> [Written task]: Write out the part of the rotating-plane problem below from "We can take" to "equal to zero.", word for word.

> [Text excerpt]:

Problem source

A smooth horizontal plane rotates with constant angular velocity $\Omega$ about a fixed vertical axis through a fixed point $O$ of the plane. The point $A$ is fixed in the plane and $OA=a.$ A particle $P$ lies on the plane and is joined to $A$ by a light rod of length $b(>a)$ freely pivoted at $A$. Initially $OAP$ is a straight line and $P$ is moving with speed $(a+2\sqrt{ab})\Omega$ perpendicular to $OP$ in the same sense as $\Omega.$ At time $t,$ $AP$ makes an angle $\phi$ with $OA$ produced. Obtain an expression for the component of the acceleration of $P$ perpendicular to $AP$ in terms of $\dfrac{\mathrm{d}^{2}\phi}{\mathrm{d}t^{2}},\phi,a,b$ and $\Omega.$
Hence find $\dfrac{\mathrm{d}\phi}{\mathrm{d}t}$, in terms of $\phi,a,b$ and $\Omega,$ and show that $P$ never crosses $OA.$

Solution source

Set up coordinate axes so that at time $t$ $OA$ is the $x$-axis, and all rotations are counter-clockwise.

Then if $OA = \mathbf{a}$, $AP = \mathbf{x}$ and $OP = \mathbf{p}$ we have:

\begin{align*}
\mathbf{a} &= \binom{a}{0} \\
\dot{\mathbf{a}} &= \binom{0}{-a \Omega} \\
\ddot{\mathbf{a}} &= \binom{-a \Omega^2}{0} \\
\\
\mathbf{x} &= \binom{b \cos \phi }{b \sin \phi } \\
\dot{\mathbf{x}} &= b \dot{\phi} \binom{-\sin \phi}{\cos \phi} \\
\ddot{\mathbf{x}} &= \binom{-b \ddot{\phi} \sin \phi-b \dot{\phi}^2 \cos \phi }{b \ddot{\phi} \cos \phi-b \dot{\phi}^2 \sin \phi} \\
\\
\ddot{\mathbf{p}} &= \binom{-a \Omega^2 +-b \ddot{\phi} \sin \phi-b \dot{\phi}^2 \cos \phi }{b \ddot{\phi} \cos \phi-b \dot{\phi}^2 \sin \phi} 
\end{align*}

We can take a dot product with $\mathbf{n} = \binom{-\sin \phi}{\cos \phi}$ to obtain the component perpendicular to $AP$, which is:

\begin{align*}
&& \binom{-\sin \phi}{\cos \phi} \cdot \ddot{x} &= a \Omega^2 \sin \phi + b \ddot{\phi}
\end{align*}

Noticing that this component must be $0$ (since the only force acting on $P$ is the rod), this must be equal to zero.

> [Data supplied]:
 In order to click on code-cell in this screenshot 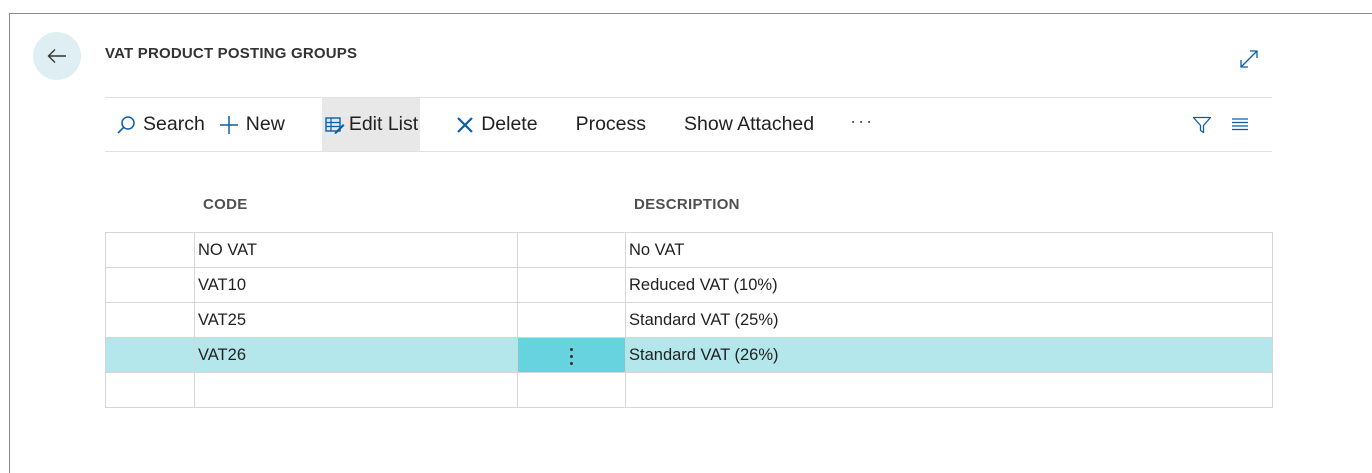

* * *

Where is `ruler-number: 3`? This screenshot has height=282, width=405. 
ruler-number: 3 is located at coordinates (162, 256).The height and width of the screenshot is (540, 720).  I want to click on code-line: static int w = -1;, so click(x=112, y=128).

> [Answer for the task]:
We can take a dot product with $\mathbf{n} = \binom{-\sin \phi}{\cos \phi}$ to obtain the component perpendicular to $AP$, which is:

\begin{align*}
&& \binom{-\sin \phi}{\cos \phi} \cdot \ddot{x} &= a \Omega^2 \sin \phi + b \ddot{\phi}
\end{align*}

Noticing that this component must be $0$ (since the only force acting on $P$ is the rod), this must be equal to zero.